Material provided:
___

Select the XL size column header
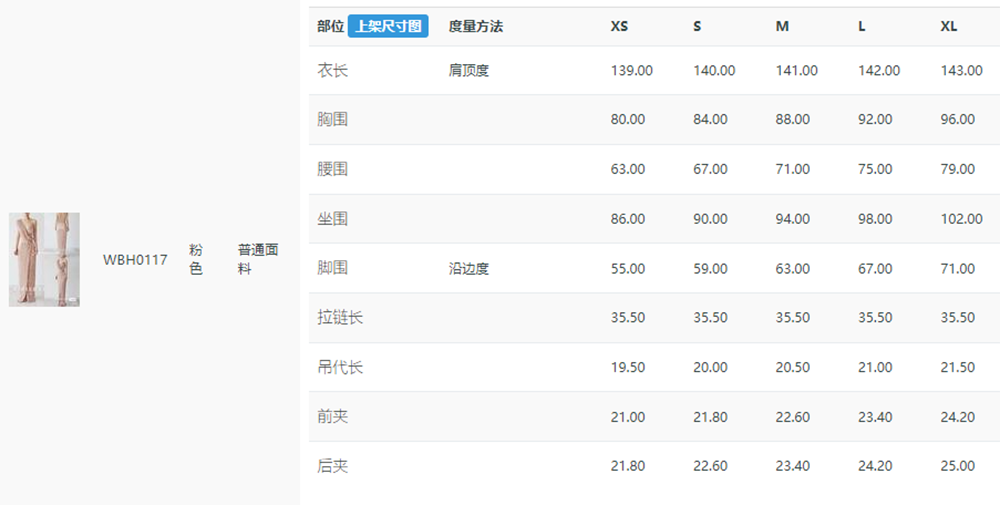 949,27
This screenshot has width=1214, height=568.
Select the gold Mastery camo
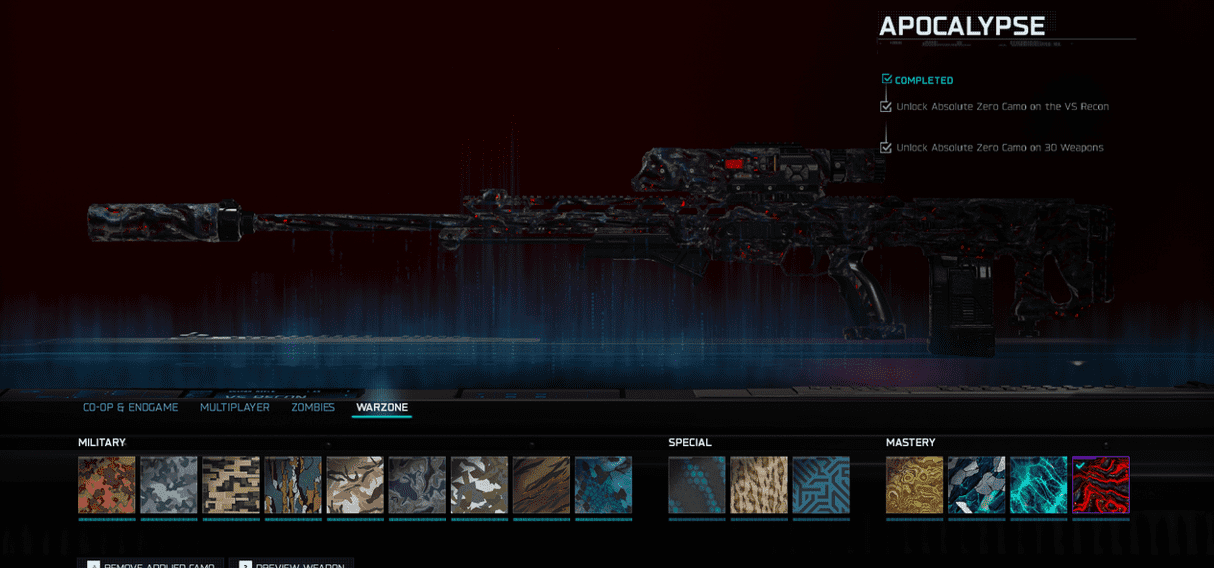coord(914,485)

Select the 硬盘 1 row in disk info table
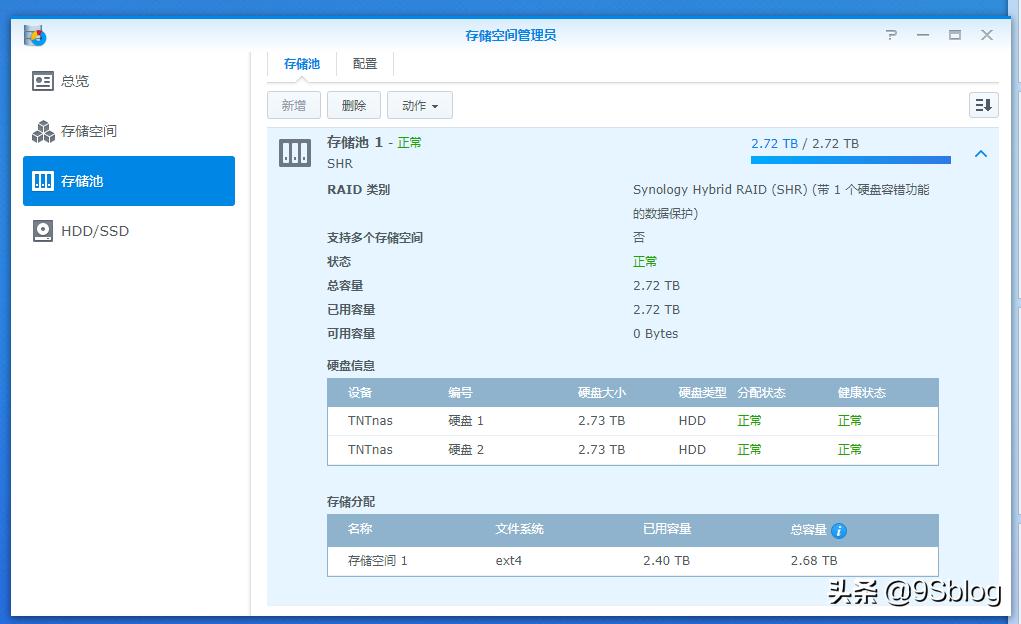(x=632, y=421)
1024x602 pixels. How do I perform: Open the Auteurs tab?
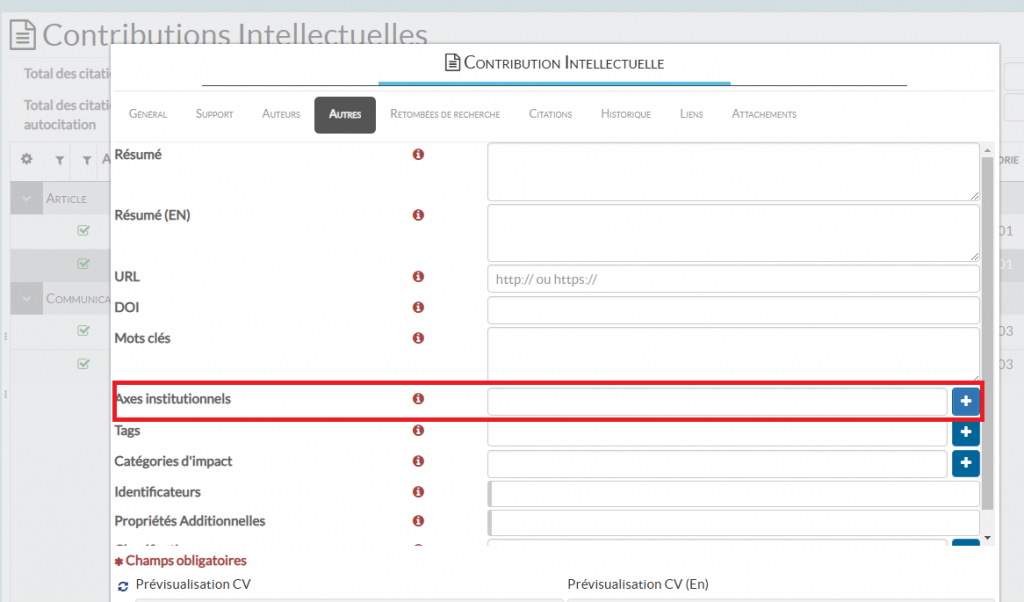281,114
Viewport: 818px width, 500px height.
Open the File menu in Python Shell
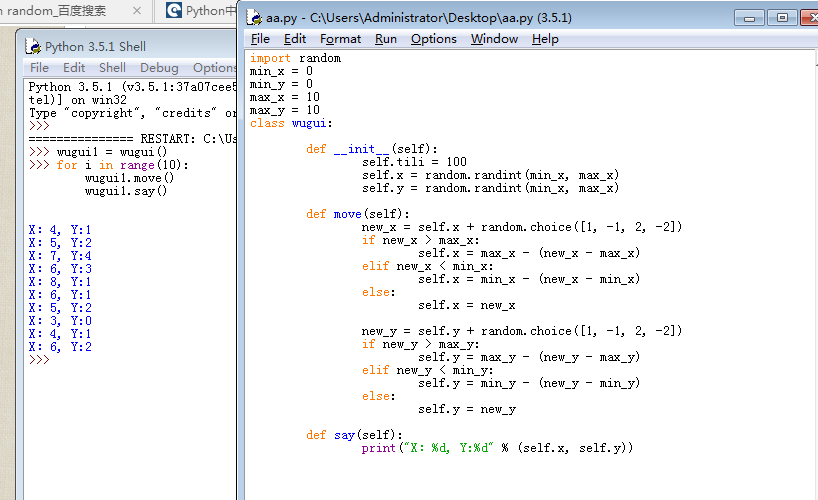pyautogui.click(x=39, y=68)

___

Problem requirements: Your answer should hold only the lines from the one with "Viewport: 818px width, 500px height." through the final line of the listing above, transcribed exactly and without pictures.

Exercise result:
Viewport: 818px width, 500px height.
Open the File menu in Python Shell
pyautogui.click(x=39, y=68)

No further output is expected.